O Banco Central do Brasil anunciou nesta quarta-feira (18) a liquidação extrajudicial do Banco Pleno, medida que também abrange a Pleno Distribuidora Títulos e Valores Mobiliários. Ambas as instituições faziam parte do conglomerado prudencial Pleno, um grupo de pequeno porte no Sistema Financeiro Nacional (segmento S4), representando apenas 0,04% do ativo total e 0,05% das captações totais do país.
Motivações da Liquidação
A decisão do Banco Central foi fundamentada no comprometimento da situação econômico-financeira do conglomerado. A instituição apresentou deterioração significativa de liquidez, além de infringir normas que regulam sua atividade e de não observar determinações da autoridade monetária, conforme nota divulgada pelo BC.
Conexões com o Banco Master e Operação Compliance Zero
O Banco Pleno é presidido por Augusto Ferreira Lima, que anteriormente atuou como CEO e sócio do Banco Master. Até recentemente, o Banco Pleno, antes conhecido como Banco Voiter, integrava o conglomerado financeiro do Banco Master, liderado pelo banqueiro Daniel Vorcaro.
O Cenário do Banco Master
O Banco Master e seu líder, Daniel Vorcaro, são alvos da Operação Compliance Zero. Esta investigação apura a concessão de créditos falsos e uma tentativa de aquisição da instituição pelo Banco de Brasília (BRB), um banco público vinculado ao Governo do Distrito Federal. As fraudes investigadas podem atingir a cifra de R$ 17 bilhões, levantando sérias questões sobre a governança e a conformidade no setor financeiro.

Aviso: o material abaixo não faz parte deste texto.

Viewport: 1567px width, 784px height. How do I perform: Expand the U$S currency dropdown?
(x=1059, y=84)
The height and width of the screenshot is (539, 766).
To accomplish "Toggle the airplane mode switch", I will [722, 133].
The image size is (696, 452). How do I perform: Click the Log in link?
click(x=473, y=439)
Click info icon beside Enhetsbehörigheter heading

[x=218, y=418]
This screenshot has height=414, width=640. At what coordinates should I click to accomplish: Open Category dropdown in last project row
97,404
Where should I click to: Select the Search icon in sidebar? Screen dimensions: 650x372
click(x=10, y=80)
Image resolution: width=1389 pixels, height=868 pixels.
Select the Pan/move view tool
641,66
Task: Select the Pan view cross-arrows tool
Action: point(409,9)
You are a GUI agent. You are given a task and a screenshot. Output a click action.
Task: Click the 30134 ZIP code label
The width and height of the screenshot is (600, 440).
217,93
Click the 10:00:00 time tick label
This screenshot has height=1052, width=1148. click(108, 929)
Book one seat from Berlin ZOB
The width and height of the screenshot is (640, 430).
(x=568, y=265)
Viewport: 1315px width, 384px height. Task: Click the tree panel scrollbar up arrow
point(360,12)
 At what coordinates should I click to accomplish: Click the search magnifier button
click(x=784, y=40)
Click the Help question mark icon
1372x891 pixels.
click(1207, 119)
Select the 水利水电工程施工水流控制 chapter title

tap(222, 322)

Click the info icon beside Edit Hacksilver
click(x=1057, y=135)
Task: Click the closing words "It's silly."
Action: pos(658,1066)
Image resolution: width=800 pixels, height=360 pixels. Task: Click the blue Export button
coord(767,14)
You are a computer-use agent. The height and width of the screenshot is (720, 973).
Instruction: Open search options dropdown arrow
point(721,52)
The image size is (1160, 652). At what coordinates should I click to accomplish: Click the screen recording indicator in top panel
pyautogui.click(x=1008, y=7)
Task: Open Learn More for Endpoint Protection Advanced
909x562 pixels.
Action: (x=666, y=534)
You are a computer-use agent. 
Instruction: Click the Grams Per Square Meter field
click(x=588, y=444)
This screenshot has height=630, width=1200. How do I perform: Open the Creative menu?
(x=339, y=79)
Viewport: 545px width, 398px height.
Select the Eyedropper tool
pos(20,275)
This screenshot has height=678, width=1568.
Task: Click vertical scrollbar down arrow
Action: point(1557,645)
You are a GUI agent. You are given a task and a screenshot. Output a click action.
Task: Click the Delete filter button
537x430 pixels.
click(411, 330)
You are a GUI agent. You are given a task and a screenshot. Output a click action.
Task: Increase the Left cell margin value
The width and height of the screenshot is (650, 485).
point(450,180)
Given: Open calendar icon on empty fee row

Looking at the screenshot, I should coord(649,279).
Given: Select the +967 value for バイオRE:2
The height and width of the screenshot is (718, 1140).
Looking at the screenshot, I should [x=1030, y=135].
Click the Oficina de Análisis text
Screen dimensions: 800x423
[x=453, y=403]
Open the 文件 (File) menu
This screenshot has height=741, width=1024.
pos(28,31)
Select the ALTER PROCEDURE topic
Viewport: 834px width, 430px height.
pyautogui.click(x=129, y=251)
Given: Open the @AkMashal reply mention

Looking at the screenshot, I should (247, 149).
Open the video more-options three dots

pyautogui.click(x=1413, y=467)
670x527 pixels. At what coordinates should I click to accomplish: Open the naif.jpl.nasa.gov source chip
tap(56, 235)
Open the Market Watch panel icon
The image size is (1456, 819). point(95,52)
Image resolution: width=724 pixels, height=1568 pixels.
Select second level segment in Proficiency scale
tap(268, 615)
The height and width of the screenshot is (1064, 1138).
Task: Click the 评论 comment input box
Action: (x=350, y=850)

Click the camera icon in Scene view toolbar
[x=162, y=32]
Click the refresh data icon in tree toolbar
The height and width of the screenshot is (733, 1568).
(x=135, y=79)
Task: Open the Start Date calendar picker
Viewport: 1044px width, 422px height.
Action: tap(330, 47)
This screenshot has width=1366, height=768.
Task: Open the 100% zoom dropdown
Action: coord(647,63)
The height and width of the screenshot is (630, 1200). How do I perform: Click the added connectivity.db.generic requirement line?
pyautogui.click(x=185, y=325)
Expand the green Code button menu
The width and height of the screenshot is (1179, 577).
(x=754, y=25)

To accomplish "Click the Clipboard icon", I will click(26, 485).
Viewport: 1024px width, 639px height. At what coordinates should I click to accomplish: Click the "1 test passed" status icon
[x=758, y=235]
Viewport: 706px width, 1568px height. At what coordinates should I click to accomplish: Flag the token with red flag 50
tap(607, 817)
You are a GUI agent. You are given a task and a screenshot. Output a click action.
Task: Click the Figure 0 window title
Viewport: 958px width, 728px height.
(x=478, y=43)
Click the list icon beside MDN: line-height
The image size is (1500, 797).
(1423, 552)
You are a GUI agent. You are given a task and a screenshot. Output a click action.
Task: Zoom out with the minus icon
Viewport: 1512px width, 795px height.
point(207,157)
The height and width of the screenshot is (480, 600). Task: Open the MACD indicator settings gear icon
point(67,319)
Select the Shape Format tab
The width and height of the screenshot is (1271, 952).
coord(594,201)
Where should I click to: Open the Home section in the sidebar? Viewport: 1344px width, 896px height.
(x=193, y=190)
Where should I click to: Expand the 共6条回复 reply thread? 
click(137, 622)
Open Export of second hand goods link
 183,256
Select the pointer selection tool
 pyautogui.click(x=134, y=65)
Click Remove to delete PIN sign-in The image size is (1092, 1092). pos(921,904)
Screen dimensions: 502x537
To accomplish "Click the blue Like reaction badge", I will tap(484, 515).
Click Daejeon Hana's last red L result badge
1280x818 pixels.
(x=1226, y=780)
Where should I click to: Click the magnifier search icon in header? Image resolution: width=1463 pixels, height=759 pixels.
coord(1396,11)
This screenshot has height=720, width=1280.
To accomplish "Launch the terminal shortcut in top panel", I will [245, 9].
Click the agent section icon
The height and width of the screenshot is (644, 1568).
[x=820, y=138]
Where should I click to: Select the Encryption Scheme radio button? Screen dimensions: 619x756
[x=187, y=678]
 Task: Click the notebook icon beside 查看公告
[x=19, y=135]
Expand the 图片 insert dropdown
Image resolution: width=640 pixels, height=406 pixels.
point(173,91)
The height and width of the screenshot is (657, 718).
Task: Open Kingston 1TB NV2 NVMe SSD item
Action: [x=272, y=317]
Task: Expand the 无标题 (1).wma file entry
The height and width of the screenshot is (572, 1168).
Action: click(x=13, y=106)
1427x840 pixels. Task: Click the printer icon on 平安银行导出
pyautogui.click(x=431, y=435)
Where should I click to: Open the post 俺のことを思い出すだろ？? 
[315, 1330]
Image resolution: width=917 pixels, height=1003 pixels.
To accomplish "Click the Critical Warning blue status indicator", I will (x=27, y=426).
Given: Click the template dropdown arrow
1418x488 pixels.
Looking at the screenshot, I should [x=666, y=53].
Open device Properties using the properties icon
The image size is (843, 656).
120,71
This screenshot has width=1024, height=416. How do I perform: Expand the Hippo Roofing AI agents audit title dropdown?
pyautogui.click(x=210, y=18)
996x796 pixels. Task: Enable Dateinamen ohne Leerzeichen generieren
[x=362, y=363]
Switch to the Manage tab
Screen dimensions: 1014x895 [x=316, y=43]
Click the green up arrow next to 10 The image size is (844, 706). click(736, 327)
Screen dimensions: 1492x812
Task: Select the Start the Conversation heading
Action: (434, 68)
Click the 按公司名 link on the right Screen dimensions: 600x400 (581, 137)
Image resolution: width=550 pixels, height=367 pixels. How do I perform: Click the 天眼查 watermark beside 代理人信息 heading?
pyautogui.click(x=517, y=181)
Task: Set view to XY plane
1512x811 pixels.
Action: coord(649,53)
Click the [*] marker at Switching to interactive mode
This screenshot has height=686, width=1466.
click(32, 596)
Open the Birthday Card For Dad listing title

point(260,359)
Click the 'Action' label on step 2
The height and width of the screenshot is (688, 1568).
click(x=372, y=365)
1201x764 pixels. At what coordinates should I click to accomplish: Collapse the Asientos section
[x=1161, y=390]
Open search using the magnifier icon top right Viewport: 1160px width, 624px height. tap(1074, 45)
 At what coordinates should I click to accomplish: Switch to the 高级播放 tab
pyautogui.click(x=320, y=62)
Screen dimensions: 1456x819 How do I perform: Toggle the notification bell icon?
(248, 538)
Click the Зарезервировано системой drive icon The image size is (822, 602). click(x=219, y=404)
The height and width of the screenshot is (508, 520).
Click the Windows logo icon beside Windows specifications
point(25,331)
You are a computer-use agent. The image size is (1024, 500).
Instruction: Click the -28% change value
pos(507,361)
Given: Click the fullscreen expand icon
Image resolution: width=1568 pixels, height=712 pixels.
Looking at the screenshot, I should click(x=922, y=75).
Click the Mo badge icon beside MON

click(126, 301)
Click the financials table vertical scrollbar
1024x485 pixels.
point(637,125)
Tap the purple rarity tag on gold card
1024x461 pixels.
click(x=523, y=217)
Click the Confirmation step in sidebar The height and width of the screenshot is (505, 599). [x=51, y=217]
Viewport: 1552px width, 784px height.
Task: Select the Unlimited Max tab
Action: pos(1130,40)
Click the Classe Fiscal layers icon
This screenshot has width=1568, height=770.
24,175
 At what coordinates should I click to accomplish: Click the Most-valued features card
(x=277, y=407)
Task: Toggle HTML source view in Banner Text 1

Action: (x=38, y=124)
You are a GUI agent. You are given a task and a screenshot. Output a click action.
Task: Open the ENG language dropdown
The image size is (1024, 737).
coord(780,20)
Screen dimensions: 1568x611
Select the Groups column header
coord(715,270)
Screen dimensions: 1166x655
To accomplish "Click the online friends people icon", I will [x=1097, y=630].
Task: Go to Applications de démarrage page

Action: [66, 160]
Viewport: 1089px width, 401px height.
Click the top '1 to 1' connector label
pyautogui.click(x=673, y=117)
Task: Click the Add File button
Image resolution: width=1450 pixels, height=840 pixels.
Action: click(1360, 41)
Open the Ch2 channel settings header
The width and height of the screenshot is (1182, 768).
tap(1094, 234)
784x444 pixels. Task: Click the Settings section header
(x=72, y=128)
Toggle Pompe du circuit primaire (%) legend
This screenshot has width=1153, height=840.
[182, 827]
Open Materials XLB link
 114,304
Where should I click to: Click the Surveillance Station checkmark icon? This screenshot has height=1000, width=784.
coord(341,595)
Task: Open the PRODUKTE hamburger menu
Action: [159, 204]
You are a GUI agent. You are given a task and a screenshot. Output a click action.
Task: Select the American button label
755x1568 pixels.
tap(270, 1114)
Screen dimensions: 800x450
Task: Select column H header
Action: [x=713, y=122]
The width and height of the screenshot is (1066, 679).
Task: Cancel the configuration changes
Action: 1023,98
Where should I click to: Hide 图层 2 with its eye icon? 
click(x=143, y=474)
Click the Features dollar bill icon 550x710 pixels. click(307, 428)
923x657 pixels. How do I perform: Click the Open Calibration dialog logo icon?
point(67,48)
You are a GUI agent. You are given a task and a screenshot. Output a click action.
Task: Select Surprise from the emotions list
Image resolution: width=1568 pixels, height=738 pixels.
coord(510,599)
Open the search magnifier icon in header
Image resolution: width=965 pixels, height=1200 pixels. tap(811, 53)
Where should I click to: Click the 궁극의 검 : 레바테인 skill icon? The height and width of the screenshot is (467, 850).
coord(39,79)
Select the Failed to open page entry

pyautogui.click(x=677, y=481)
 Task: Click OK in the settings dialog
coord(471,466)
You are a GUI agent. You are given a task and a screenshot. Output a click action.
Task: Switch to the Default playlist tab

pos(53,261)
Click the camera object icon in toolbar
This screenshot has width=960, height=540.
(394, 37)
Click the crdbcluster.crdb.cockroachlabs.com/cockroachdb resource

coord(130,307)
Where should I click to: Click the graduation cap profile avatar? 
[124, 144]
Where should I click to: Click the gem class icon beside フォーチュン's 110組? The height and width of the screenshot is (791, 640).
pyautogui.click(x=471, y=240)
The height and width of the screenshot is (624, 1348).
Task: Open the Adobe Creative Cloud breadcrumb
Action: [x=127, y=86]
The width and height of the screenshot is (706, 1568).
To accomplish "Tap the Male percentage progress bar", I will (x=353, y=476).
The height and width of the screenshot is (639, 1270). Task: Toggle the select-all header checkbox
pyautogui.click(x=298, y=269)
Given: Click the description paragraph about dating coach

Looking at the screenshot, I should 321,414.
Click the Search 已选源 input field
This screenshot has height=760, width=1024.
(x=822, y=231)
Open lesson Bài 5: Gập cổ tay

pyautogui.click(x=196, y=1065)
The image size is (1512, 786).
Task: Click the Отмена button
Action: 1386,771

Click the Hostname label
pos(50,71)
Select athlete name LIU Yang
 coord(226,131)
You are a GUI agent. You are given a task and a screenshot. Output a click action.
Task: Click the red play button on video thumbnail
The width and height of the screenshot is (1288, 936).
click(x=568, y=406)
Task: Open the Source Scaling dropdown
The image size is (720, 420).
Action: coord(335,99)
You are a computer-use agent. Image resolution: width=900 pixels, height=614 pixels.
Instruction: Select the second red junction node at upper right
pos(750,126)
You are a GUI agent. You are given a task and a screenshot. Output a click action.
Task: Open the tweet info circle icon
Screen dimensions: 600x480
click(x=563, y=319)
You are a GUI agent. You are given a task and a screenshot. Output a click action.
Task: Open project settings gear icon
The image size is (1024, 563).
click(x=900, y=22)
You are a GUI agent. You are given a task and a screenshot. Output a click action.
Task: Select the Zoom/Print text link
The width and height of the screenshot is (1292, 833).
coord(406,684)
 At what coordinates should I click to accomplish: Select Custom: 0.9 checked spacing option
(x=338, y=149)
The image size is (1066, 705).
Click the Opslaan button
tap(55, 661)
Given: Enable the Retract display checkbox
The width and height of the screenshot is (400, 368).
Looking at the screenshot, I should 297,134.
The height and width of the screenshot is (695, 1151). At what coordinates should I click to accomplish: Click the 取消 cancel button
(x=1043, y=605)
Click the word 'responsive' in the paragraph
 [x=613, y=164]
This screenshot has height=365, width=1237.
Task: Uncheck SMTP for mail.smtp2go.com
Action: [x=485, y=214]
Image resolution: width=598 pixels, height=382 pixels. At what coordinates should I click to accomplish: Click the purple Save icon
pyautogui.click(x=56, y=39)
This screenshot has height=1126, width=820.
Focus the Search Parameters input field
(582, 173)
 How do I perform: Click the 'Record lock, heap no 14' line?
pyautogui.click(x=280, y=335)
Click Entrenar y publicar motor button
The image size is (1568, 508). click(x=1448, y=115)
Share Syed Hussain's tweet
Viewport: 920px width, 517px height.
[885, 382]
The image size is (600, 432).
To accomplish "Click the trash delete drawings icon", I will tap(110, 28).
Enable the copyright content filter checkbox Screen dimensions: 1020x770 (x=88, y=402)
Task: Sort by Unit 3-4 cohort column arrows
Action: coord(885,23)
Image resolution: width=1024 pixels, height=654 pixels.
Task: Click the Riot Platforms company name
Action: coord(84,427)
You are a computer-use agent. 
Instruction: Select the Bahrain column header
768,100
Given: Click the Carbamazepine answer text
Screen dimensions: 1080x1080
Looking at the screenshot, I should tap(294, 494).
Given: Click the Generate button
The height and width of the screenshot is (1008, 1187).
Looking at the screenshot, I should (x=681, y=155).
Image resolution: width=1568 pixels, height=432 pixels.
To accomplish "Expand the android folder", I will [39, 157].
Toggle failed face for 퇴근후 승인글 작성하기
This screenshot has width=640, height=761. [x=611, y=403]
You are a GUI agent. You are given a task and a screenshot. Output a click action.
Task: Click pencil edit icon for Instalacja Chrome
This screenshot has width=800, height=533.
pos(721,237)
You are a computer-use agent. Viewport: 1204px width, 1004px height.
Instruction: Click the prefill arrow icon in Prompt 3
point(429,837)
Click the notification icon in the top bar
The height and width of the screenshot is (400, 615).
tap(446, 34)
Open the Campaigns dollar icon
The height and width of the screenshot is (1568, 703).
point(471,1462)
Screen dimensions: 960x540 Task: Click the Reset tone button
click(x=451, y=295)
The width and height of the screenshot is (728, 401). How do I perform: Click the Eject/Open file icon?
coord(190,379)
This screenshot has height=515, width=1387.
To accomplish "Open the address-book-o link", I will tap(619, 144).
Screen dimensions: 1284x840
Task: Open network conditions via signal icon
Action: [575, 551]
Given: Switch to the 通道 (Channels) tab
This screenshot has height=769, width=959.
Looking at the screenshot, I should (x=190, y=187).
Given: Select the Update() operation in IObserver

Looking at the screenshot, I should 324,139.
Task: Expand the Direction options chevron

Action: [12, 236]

Próximas Medidas do Banco Central
O Banco Central informou que outras medidas podem ser adotadas para apurar responsabilidades, conforme suas competências legais. Caso as suspeitas de irregularidades sejam confirmadas, serão aplicadas sanções administrativas e as informações serão encaminhadas às autoridades competentes. Entre as ações previstas, destaca-se a indisponibilidade dos bens dos controladores e administradores do conglomerado prudencial Pleno.